## Aim of the task
Copy each entry below exactly. No images.

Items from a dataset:
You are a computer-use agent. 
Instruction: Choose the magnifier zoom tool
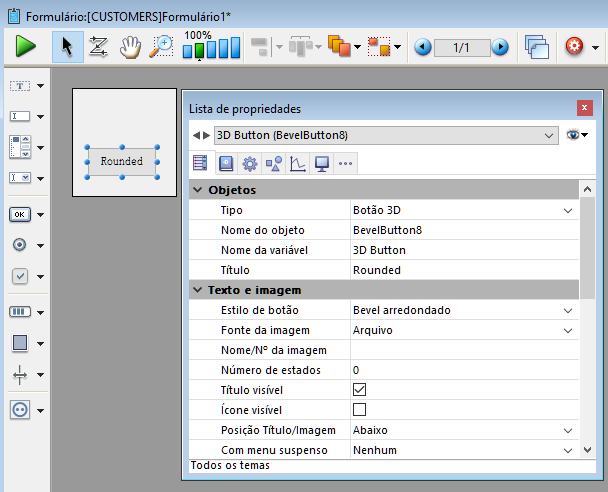(x=161, y=46)
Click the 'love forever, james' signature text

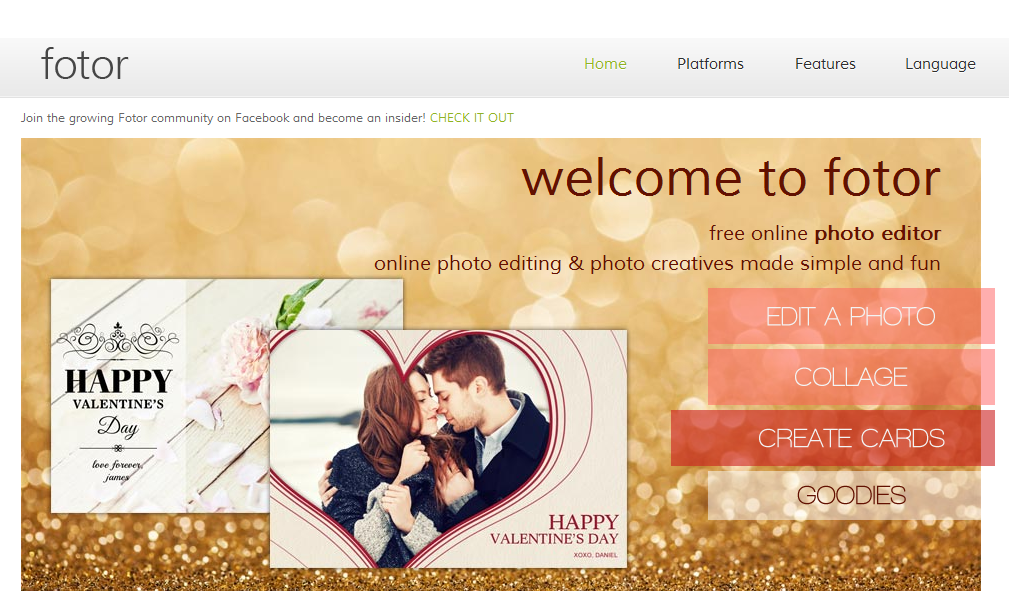click(x=117, y=471)
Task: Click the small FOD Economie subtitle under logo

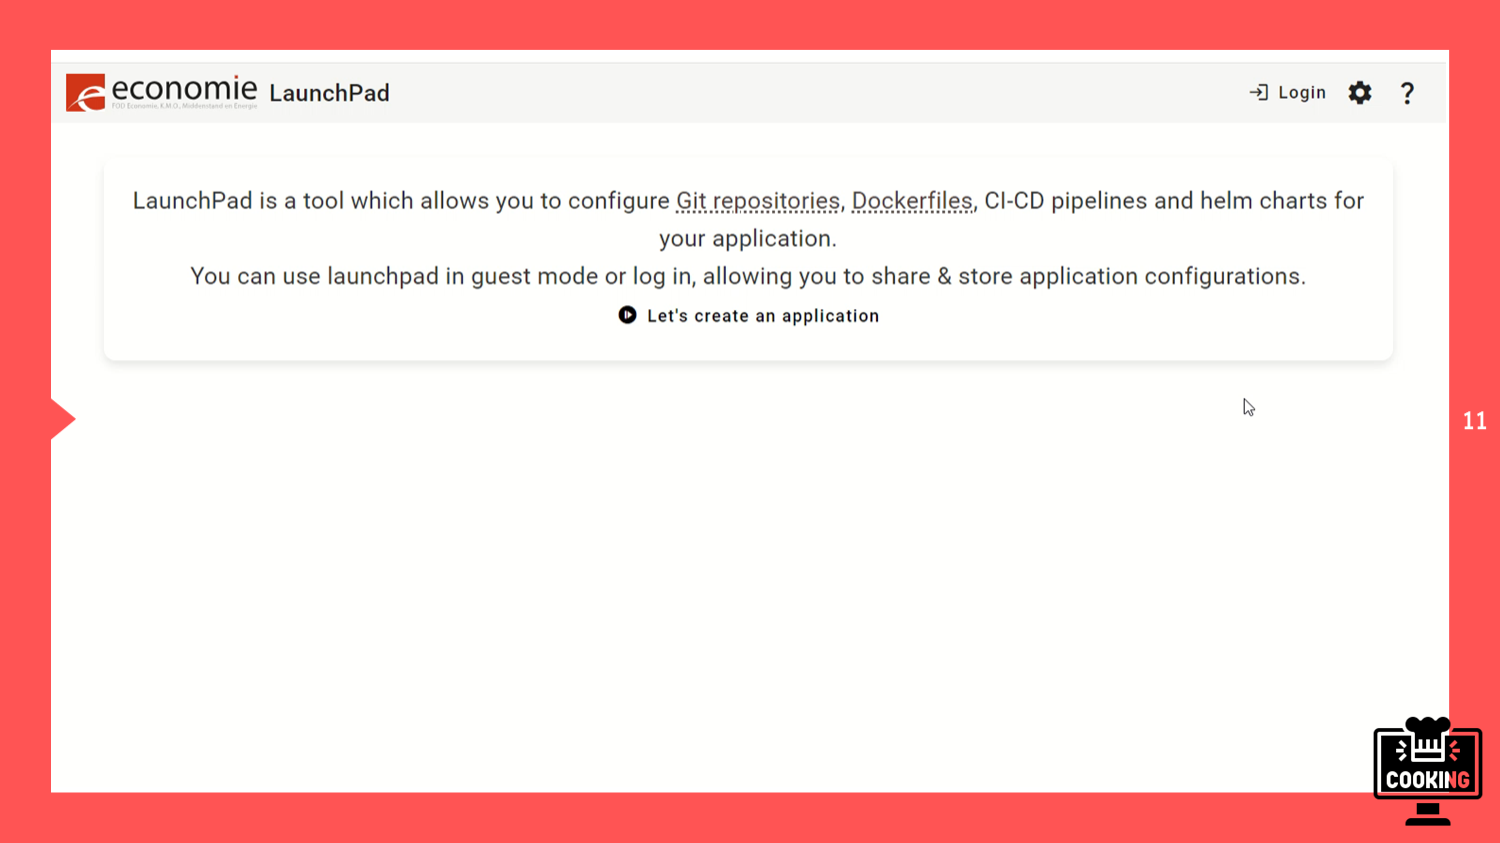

## Answer
You are a computer-use agent. 
Instruction: Choose the magnifier zoom tool
(x=161, y=46)
Click the 'love forever, james' signature text

click(x=117, y=471)
Task: Click the small FOD Economie subtitle under logo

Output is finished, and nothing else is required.